» Stated problem
Reproduce each of the lines below, requests included, and shift every coordinate in the answers by adding 142 to it, leaving all other numbers unchanged. Omit the pictures from your reply.

» Data
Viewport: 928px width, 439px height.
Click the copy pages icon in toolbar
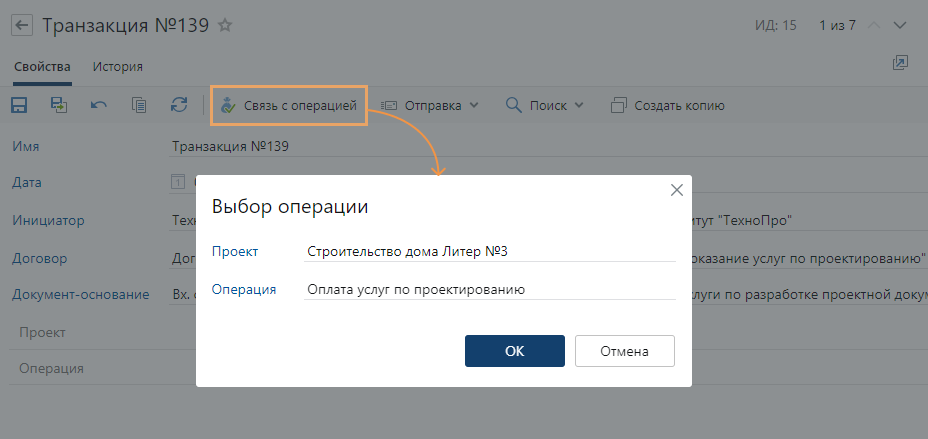[x=139, y=105]
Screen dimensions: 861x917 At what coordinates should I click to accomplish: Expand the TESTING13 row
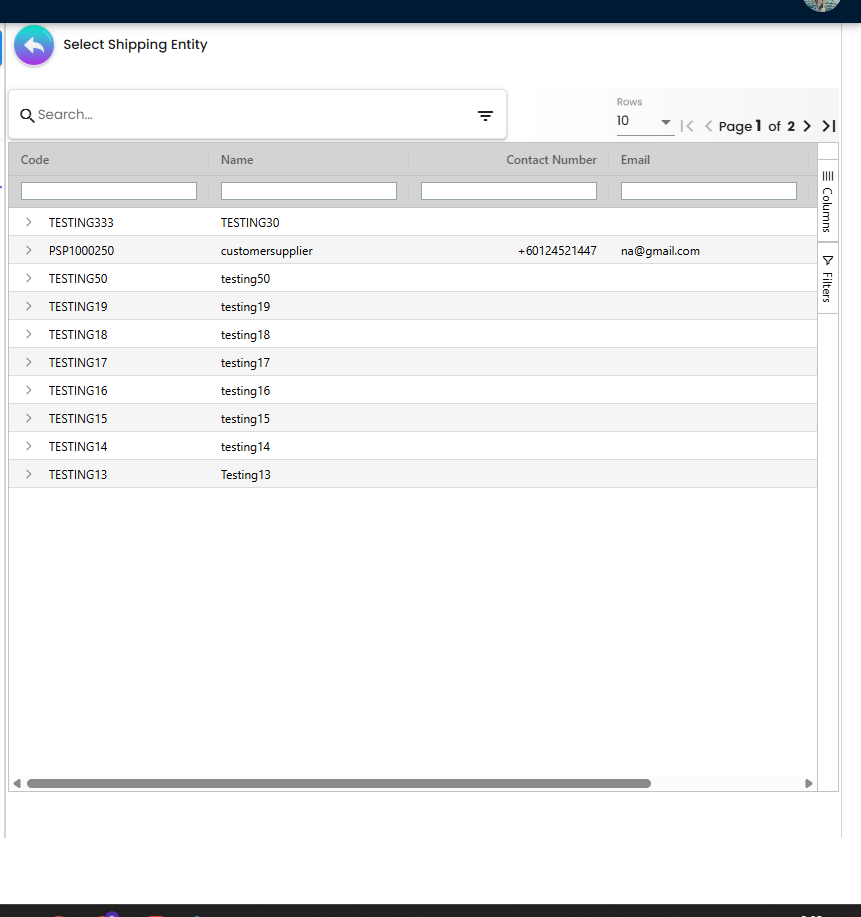click(x=28, y=474)
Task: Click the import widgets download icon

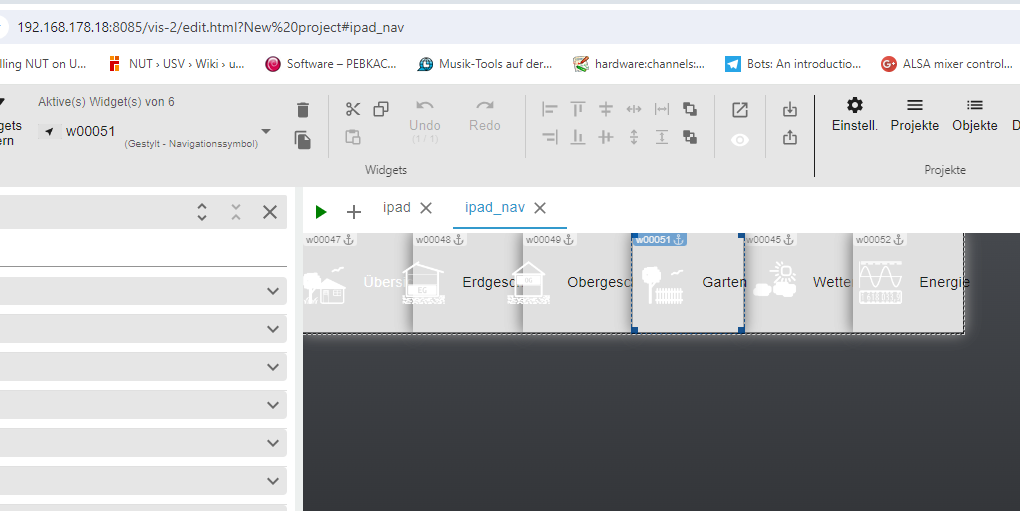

» Task result
Viewport: 928px width, 439px height.
Click the copy pages icon in toolbar
[x=281, y=247]
Screen dimensions: 861x917 At what coordinates should I click to accomplish: Expand the TESTING13 row
click(x=170, y=616)
Task: Click the import widgets download icon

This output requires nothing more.